▶ Task description:
Which lines of the entries below contain the string "screenshot"? Copy each one.

▶ Available records:
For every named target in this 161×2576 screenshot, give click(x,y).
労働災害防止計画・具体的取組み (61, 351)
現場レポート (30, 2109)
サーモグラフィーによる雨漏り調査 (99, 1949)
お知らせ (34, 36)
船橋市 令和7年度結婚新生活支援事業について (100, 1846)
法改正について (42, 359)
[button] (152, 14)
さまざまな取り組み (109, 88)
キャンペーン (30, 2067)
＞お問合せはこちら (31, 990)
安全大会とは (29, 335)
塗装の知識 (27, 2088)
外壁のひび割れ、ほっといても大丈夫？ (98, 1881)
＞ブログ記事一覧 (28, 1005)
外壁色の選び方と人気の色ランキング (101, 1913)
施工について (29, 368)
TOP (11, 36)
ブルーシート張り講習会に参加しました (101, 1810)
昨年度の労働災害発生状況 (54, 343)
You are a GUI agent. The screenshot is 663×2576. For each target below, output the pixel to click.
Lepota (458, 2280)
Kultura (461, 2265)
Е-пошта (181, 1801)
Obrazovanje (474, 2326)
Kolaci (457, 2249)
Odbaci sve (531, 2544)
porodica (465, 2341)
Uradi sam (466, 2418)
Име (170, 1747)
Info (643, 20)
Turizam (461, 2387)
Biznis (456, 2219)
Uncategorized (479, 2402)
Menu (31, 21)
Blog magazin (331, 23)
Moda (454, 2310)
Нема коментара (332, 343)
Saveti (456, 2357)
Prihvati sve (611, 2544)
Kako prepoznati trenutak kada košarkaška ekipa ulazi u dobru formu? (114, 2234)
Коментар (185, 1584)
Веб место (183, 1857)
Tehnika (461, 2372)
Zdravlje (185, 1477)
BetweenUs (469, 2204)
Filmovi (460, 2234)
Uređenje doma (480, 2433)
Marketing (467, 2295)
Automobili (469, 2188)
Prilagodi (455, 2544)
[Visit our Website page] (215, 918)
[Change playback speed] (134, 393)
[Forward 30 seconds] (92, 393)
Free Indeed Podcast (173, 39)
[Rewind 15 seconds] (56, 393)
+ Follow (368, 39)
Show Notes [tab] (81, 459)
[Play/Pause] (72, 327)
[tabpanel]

▶ Output for this task:
For every named target in this 161×2576 screenshot, give click(x,y).
You are a GUI agent. The screenshot is 663×2576. For each target below, output the pixel to click.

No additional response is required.